» **Exercise description**: Would you repeat every line below exactly, please?

» **Available data**:
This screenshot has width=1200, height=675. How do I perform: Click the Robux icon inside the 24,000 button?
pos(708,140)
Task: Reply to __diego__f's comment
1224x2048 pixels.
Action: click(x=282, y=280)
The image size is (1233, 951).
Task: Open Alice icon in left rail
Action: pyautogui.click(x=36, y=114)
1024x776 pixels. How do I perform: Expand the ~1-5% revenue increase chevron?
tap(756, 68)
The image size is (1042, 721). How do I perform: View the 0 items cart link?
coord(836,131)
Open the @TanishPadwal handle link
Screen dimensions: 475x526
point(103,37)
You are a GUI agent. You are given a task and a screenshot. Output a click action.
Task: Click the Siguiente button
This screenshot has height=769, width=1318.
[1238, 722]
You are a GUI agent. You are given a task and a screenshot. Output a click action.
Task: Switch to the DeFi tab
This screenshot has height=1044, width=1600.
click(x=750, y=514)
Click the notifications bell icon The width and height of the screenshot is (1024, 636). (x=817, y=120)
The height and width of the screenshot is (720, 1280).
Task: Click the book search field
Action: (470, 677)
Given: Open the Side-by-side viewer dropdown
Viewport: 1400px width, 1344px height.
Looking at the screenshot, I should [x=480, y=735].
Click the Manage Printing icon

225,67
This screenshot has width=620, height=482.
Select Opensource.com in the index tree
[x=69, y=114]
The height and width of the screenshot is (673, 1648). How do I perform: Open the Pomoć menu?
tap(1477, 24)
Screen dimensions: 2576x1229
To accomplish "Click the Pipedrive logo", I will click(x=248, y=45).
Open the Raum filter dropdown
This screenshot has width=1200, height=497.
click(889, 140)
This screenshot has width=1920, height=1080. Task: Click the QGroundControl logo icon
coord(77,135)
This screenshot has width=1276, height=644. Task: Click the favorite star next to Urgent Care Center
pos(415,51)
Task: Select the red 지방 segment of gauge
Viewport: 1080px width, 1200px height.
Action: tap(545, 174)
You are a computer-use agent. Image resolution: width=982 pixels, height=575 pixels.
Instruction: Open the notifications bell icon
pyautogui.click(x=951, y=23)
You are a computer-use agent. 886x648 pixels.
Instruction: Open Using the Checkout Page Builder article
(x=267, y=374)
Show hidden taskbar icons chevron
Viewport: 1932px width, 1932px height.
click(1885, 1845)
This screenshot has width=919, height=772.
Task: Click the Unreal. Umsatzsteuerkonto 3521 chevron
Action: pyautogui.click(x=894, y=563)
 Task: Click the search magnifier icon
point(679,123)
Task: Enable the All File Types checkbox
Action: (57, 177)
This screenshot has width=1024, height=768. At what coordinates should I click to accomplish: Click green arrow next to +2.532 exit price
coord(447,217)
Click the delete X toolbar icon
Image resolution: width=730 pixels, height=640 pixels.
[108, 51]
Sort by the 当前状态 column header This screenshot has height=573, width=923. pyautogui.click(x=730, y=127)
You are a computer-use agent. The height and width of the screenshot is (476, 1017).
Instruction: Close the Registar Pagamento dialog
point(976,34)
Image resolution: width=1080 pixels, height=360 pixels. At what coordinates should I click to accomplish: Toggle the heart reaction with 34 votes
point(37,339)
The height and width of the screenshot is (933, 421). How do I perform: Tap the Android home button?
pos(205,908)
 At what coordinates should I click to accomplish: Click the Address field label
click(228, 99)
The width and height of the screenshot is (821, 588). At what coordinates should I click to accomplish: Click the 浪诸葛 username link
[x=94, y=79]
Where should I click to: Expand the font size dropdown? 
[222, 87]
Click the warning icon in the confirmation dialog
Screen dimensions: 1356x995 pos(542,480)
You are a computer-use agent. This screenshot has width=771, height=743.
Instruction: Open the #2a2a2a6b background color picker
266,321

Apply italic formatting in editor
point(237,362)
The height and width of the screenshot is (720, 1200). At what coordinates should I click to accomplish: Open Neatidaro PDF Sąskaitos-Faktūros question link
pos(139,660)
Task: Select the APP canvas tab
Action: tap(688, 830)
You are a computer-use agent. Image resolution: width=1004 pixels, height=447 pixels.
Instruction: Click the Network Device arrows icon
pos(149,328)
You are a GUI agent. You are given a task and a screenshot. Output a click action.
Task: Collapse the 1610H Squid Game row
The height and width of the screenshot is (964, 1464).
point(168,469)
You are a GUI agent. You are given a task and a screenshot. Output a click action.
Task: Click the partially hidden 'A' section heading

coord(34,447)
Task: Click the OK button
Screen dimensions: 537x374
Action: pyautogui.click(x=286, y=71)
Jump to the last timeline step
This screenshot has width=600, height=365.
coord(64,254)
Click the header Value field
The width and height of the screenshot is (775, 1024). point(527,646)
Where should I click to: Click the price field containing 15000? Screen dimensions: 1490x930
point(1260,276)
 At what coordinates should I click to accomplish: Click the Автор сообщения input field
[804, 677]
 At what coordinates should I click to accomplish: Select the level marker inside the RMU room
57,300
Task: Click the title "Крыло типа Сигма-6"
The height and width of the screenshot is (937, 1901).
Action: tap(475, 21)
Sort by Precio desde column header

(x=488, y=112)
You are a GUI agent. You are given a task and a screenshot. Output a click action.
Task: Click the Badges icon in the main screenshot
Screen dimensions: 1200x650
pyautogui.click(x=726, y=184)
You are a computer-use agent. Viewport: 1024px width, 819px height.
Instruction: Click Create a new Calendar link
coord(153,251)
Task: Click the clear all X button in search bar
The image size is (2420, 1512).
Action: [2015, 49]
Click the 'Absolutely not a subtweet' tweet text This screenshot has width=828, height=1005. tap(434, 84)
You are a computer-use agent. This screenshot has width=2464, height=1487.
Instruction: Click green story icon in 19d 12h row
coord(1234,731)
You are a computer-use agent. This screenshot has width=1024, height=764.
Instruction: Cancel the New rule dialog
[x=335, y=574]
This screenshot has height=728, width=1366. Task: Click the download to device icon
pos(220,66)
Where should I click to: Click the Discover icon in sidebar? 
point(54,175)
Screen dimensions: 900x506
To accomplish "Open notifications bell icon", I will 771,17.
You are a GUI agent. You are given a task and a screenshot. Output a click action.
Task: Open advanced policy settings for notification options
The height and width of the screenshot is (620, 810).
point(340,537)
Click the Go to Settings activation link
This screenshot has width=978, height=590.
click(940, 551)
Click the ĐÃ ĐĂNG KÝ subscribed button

» **Response to the exercise**:
This screenshot has width=1200, height=675. How do I perform: Click the Robux icon inside the 24,000 button?
pos(708,140)
Task: Reply to __diego__f's comment
1224x2048 pixels.
Action: click(x=282, y=280)
The image size is (1233, 951).
Task: Open Alice icon in left rail
Action: pyautogui.click(x=36, y=114)
1024x776 pixels. How do I perform: Expand the ~1-5% revenue increase chevron?
tap(756, 68)
The image size is (1042, 721). How do I perform: View the 0 items cart link?
coord(836,131)
Open the @TanishPadwal handle link
Screen dimensions: 475x526
point(103,37)
You are a GUI agent. You are given a task and a screenshot. Output a click action.
Task: Click the Siguiente button
This screenshot has height=769, width=1318.
[1238, 722]
You are a GUI agent. You are given a task and a screenshot. Output a click action.
Task: Switch to the DeFi tab
This screenshot has height=1044, width=1600.
click(x=750, y=514)
Click the notifications bell icon The width and height of the screenshot is (1024, 636). (x=817, y=120)
The height and width of the screenshot is (720, 1280).
Task: Click the book search field
Action: (470, 677)
Given: Open the Side-by-side viewer dropdown
Viewport: 1400px width, 1344px height.
Looking at the screenshot, I should [x=480, y=735].
Click the Manage Printing icon

225,67
This screenshot has width=620, height=482.
Select Opensource.com in the index tree
[x=69, y=114]
The height and width of the screenshot is (673, 1648). How do I perform: Open the Pomoć menu?
tap(1477, 24)
Screen dimensions: 2576x1229
To accomplish "Click the Pipedrive logo", I will click(x=248, y=45).
Open the Raum filter dropdown
This screenshot has width=1200, height=497.
click(889, 140)
This screenshot has width=1920, height=1080. Task: Click the QGroundControl logo icon
coord(77,135)
This screenshot has width=1276, height=644. Task: Click the favorite star next to Urgent Care Center
pos(415,51)
Task: Select the red 지방 segment of gauge
Viewport: 1080px width, 1200px height.
Action: tap(545, 174)
You are a computer-use agent. Image resolution: width=982 pixels, height=575 pixels.
Instruction: Open the notifications bell icon
pyautogui.click(x=951, y=23)
You are a computer-use agent. 886x648 pixels.
Instruction: Open Using the Checkout Page Builder article
(x=267, y=374)
Show hidden taskbar icons chevron
Viewport: 1932px width, 1932px height.
click(1885, 1845)
This screenshot has width=919, height=772.
Task: Click the Unreal. Umsatzsteuerkonto 3521 chevron
Action: pyautogui.click(x=894, y=563)
 Task: Click the search magnifier icon
point(679,123)
Task: Enable the All File Types checkbox
Action: (57, 177)
This screenshot has width=1024, height=768. At what coordinates should I click to accomplish: Click green arrow next to +2.532 exit price
coord(447,217)
Click the delete X toolbar icon
Image resolution: width=730 pixels, height=640 pixels.
[108, 51]
Sort by the 当前状态 column header This screenshot has height=573, width=923. pyautogui.click(x=730, y=127)
You are a computer-use agent. The height and width of the screenshot is (476, 1017).
Instruction: Close the Registar Pagamento dialog
point(976,34)
Image resolution: width=1080 pixels, height=360 pixels. At what coordinates should I click to accomplish: Toggle the heart reaction with 34 votes
point(37,339)
The height and width of the screenshot is (933, 421). How do I perform: Tap the Android home button?
pos(205,908)
 At what coordinates should I click to accomplish: Click the Address field label
click(228, 99)
The width and height of the screenshot is (821, 588). At what coordinates should I click to accomplish: Click the 浪诸葛 username link
[x=94, y=79]
Where should I click to: Expand the font size dropdown? 
[222, 87]
Click the warning icon in the confirmation dialog
Screen dimensions: 1356x995 pos(542,480)
You are a computer-use agent. This screenshot has width=771, height=743.
Instruction: Open the #2a2a2a6b background color picker
266,321

Apply italic formatting in editor
point(237,362)
The height and width of the screenshot is (720, 1200). At what coordinates should I click to accomplish: Open Neatidaro PDF Sąskaitos-Faktūros question link
pos(139,660)
Task: Select the APP canvas tab
Action: tap(688, 830)
You are a computer-use agent. Image resolution: width=1004 pixels, height=447 pixels.
Instruction: Click the Network Device arrows icon
pos(149,328)
You are a GUI agent. You are given a task and a screenshot. Output a click action.
Task: Collapse the 1610H Squid Game row
The height and width of the screenshot is (964, 1464).
point(168,469)
You are a GUI agent. You are given a task and a screenshot. Output a click action.
Task: Click the partially hidden 'A' section heading

coord(34,447)
Task: Click the OK button
Screen dimensions: 537x374
Action: pyautogui.click(x=286, y=71)
Jump to the last timeline step
This screenshot has width=600, height=365.
coord(64,254)
Click the header Value field
The width and height of the screenshot is (775, 1024). point(527,646)
Where should I click to: Click the price field containing 15000? Screen dimensions: 1490x930
point(1260,276)
 At what coordinates should I click to accomplish: Click the Автор сообщения input field
[804, 677]
 At what coordinates should I click to accomplish: Select the level marker inside the RMU room
57,300
Task: Click the title "Крыло типа Сигма-6"
The height and width of the screenshot is (937, 1901).
Action: tap(475, 21)
Sort by Precio desde column header

(x=488, y=112)
You are a GUI agent. You are given a task and a screenshot. Output a click action.
Task: Click the Badges icon in the main screenshot
Screen dimensions: 1200x650
pyautogui.click(x=726, y=184)
You are a computer-use agent. Viewport: 1024px width, 819px height.
Instruction: Click Create a new Calendar link
coord(153,251)
Task: Click the clear all X button in search bar
The image size is (2420, 1512).
Action: [2015, 49]
Click the 'Absolutely not a subtweet' tweet text This screenshot has width=828, height=1005. tap(434, 84)
You are a computer-use agent. This screenshot has width=2464, height=1487.
Instruction: Click green story icon in 19d 12h row
coord(1234,731)
You are a computer-use agent. This screenshot has width=1024, height=764.
Instruction: Cancel the New rule dialog
[x=335, y=574]
This screenshot has height=728, width=1366. Task: Click the download to device icon
pos(220,66)
Where should I click to: Click the Discover icon in sidebar? 
point(54,175)
Screen dimensions: 900x506
To accomplish "Open notifications bell icon", I will 771,17.
You are a GUI agent. You are given a task and a screenshot. Output a click action.
Task: Open advanced policy settings for notification options
The height and width of the screenshot is (620, 810).
point(340,537)
Click the Go to Settings activation link
This screenshot has width=978, height=590.
click(940, 551)
Click the ĐÃ ĐĂNG KÝ subscribed button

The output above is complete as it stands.